# TASKS AND EXERCISES
a. In the forum thread on constant f-stop zoom lenses, what size screw-in filters does the Nikon 80-200 f/2.8 use?
b. Return the part of the forum thread on constant f-stop zoom lenses that opens with the words containing "## Big Mike" and closes with "the entrance pupil.".

# EXCERPTED PASSAGE
○ ○ ○ ○ ○

# Constant F-stop Zoom - how?



## hartz (Oct 5, 2010)

Hello,

How can constant F-stop zoom lenses be possible?  I've been googling the topic and fortunately I see that many others have asked the same question.

The answers they usually get make my head hurt.  I've read a few ... seems to have something to do with the fact that "Apterture" is not directly related to the size of the front lens element?  And sometimes it can be larger than the front lense physically is?  Maybe it is a virtual aperture?  

I can not grok this.  So maybe I need pictures!  Or at least a very concise and simple explanation!

Thank you,
  _Joha


----------



## Infidel (Oct 5, 2010)

If found this to be helpful: Digital Grin Photography Forum - View Single Post - Constant vs. Variable Aperture zooms

Also, remember that lens aperture is ultimately determined by the apparent size of the diaphragm opening, not just the size of the front element.


----------



## KmH (Oct 5, 2010)

hartz said:


> ......... I've read a few ... seems to have something to do with the fact that "Apterture" is not directly related to the size of the front lens element? And sometimes it can be larger than the front lense physically is? Maybe it is a virtual aperture?...


Aperture is a function of the lens focal length, and can never be larger than the front lens element.

Lets consider a lens that can zoom from 50 mm to 100 mm. Lets also assume the maximum aperture this lens can achieve is f/4.

F/4 means the maximum aperture diameter will be 1/4th of the focal length the lens is set to. At 50 mm the diameter of the aperture will be 50 mm / 4 = 12.5 mm. At 100 mm the diameter of the aperture will be 100 mm / 4 = 25 mm.

Lets look at a real world example: a Nikon 80-200 f/2.8 zoom lens. The lens has a front element that has about 73 mm of it exposed.

At 80 mm the maximum lens aperture is 28.57 mm, nowhere close to 73 mm. At 200 mm the maximum lens aperture is 71.4 mm, not quite the 73mm of the front lens element. By the way, that lens uses 77 mm screw-in filters.


----------



## Big Mike (Oct 5, 2010)

It's a bit of a misnomer, because when we see a zoom lens with a 'constant' aperture of F2.8, the actual max size of the aperture varies as you zoom...to keep the 'ratio' consistent.  Remember that the F number is a ratio between the focal length and the size of the entrance pupil.  

But when you have a cheaper lens, that has a 'variable' max aperture...something like F3.5 to F5.6, it's actually because the size of the aperture doesn't change as you zoom...but because the focal length does change, the ratio changes, and thus, the F number has to change.


----------



## prodigy2k7 (Oct 5, 2010)

○ ○ ○ ○ ○

# DATA SUPPLIED

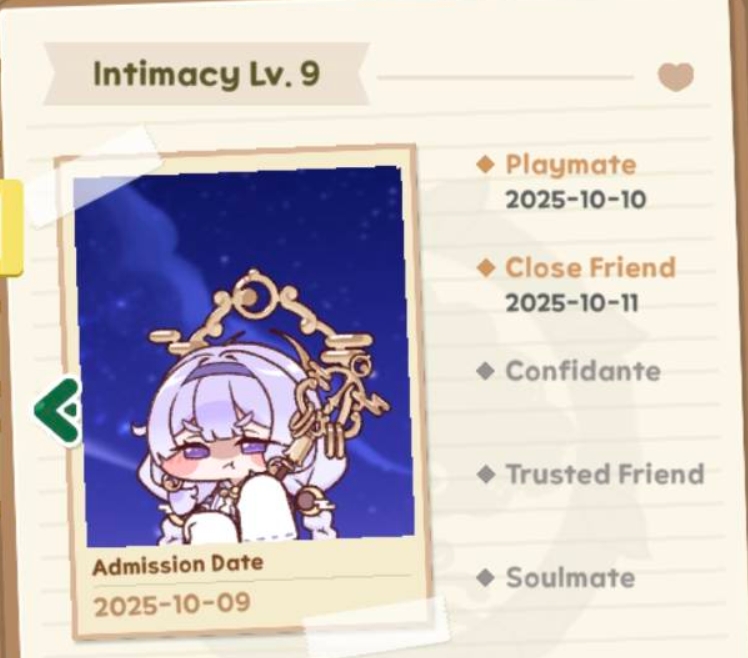Click the Playmate date 2025-10-10

click(576, 199)
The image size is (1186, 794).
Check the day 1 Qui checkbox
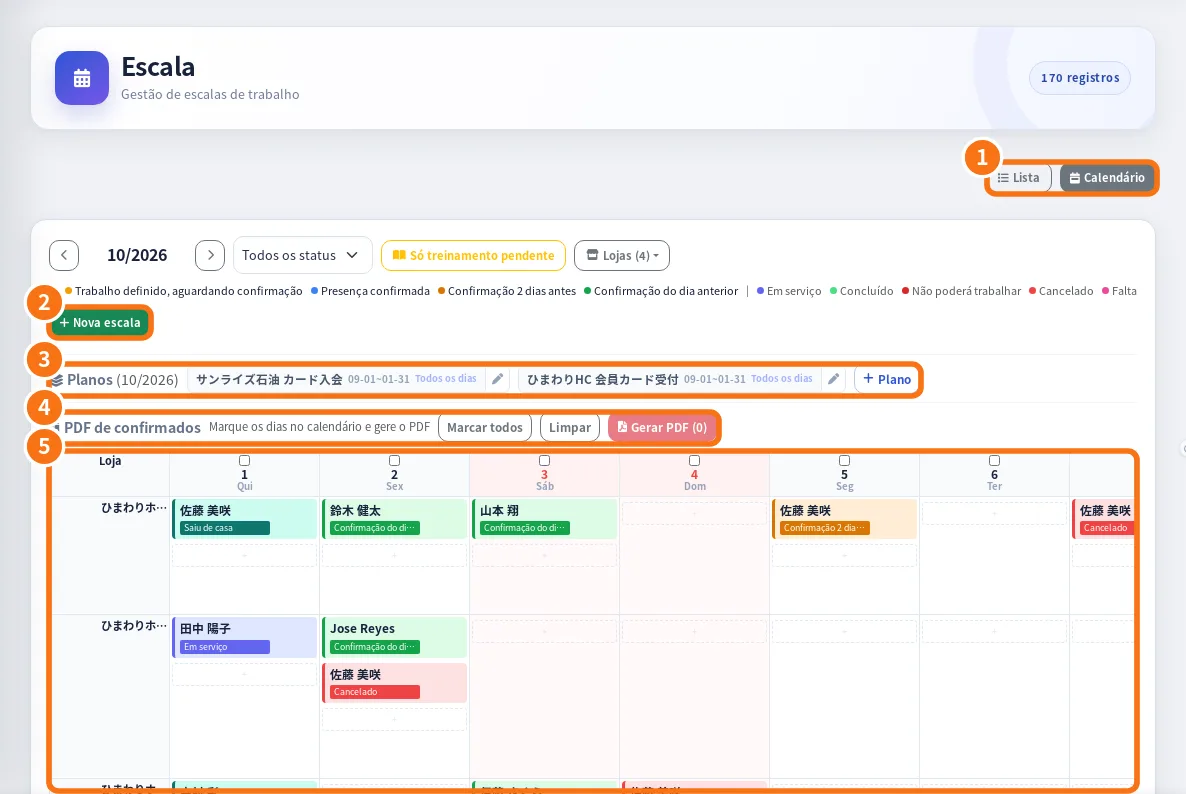tap(244, 461)
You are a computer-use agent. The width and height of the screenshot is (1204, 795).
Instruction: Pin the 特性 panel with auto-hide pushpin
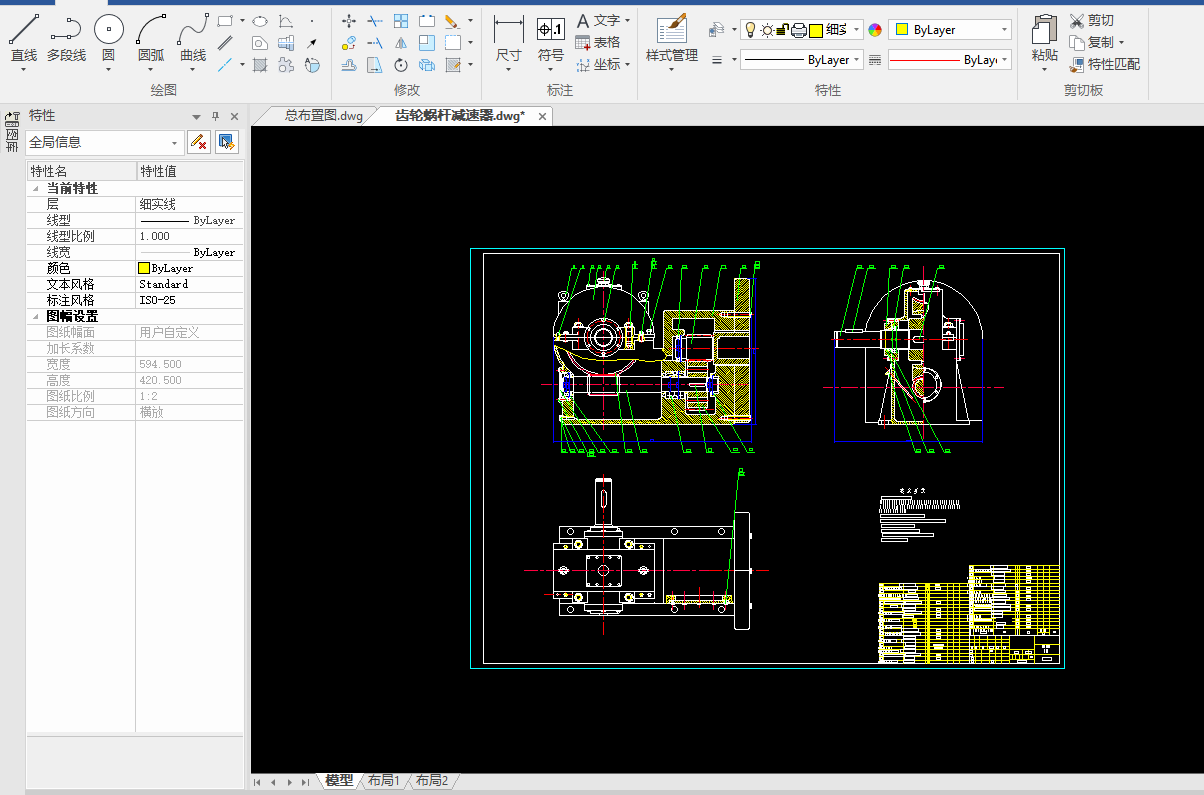coord(216,116)
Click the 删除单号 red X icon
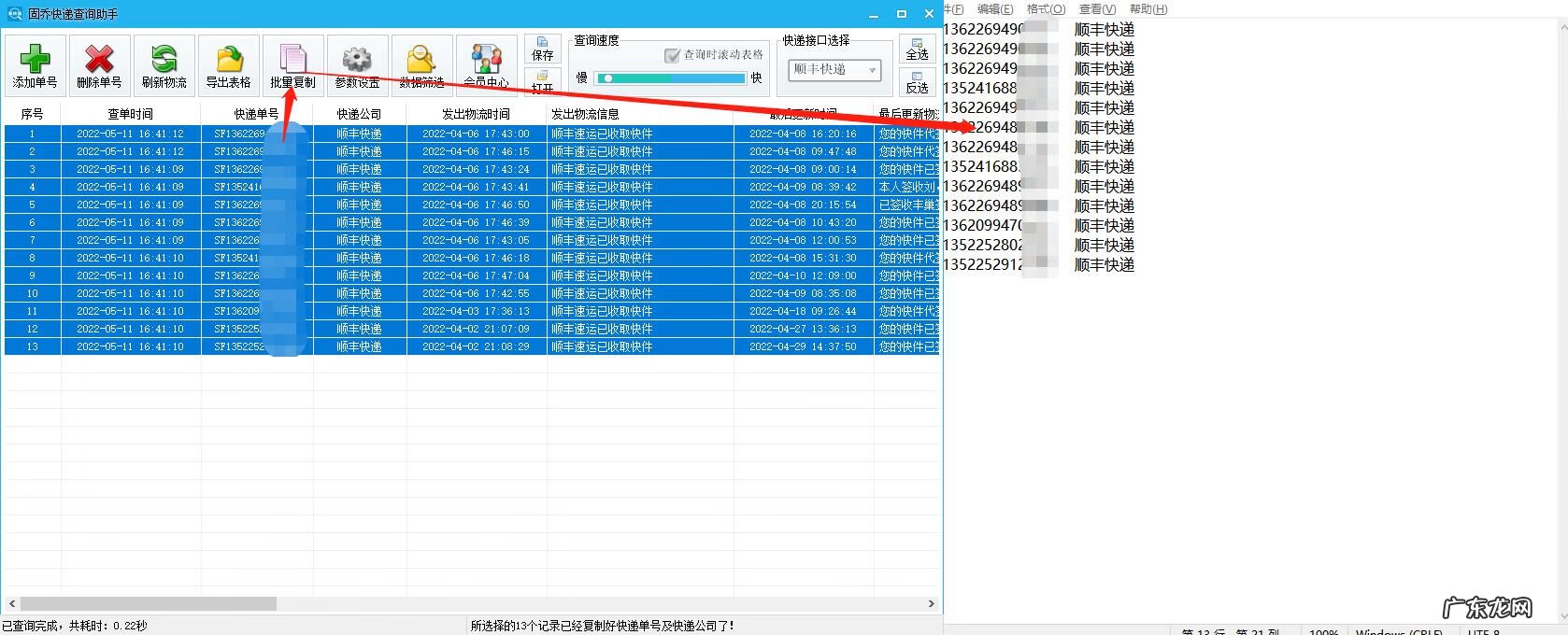The height and width of the screenshot is (635, 1568). tap(99, 65)
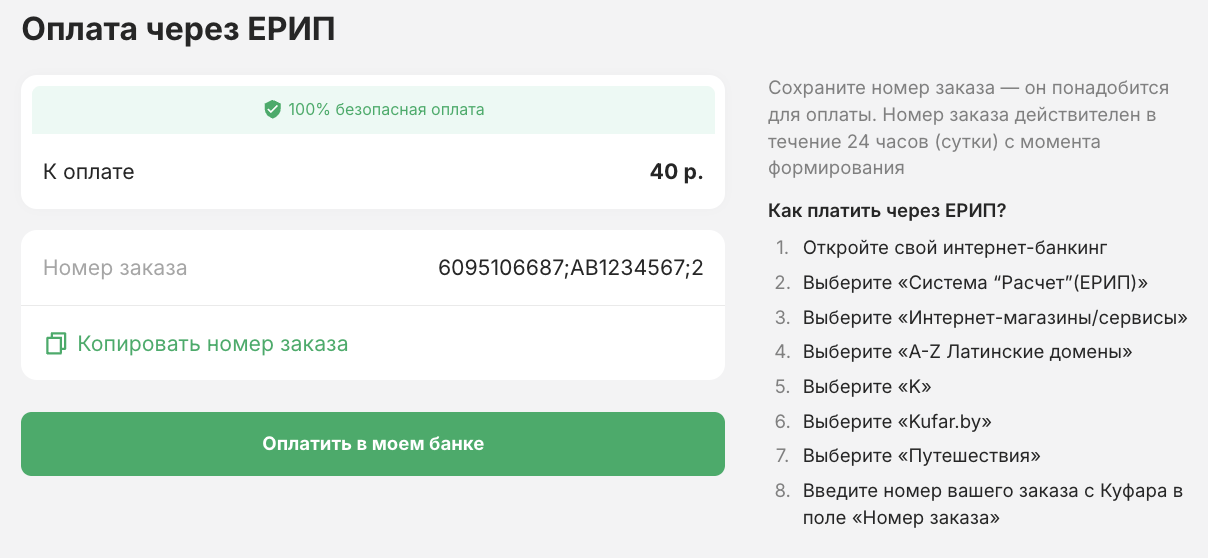Click the 100% безопасная оплата banner text

point(386,109)
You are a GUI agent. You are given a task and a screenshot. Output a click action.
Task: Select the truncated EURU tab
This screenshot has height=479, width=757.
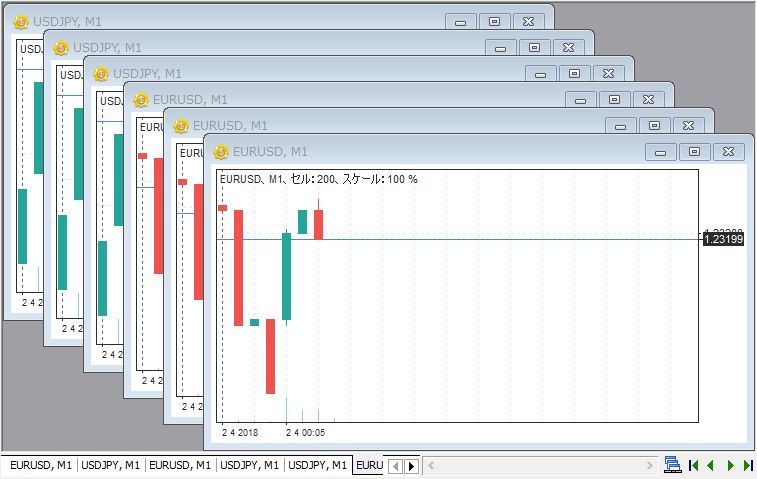pos(369,465)
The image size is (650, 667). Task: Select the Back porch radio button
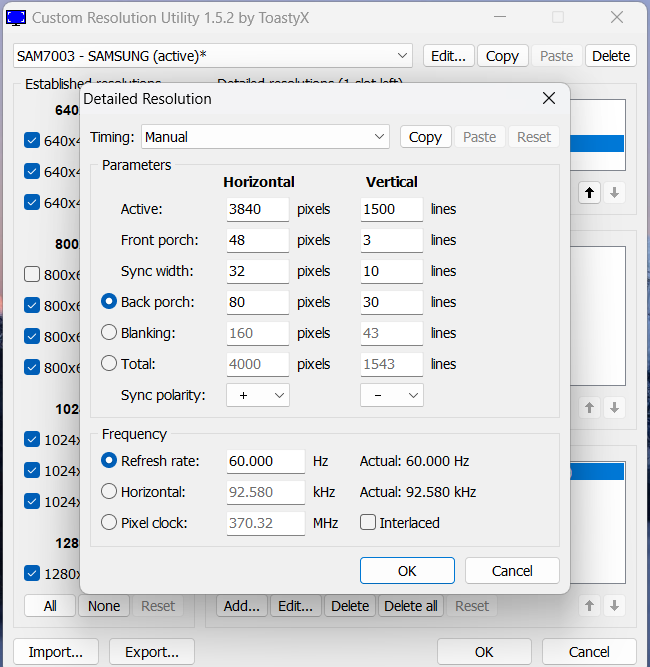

○ ○ ○ ○ ○

# SOLUTION SET
a. 77 mm screw-in filters.

b.
## Big Mike (Oct 5, 2010)

It's a bit of a misnomer, because when we see a zoom lens with a 'constant' aperture of F2.8, the actual max size of the aperture varies as you zoom...to keep the 'ratio' consistent.  Remember that the F number is a ratio between the focal length and the size of the entrance pupil.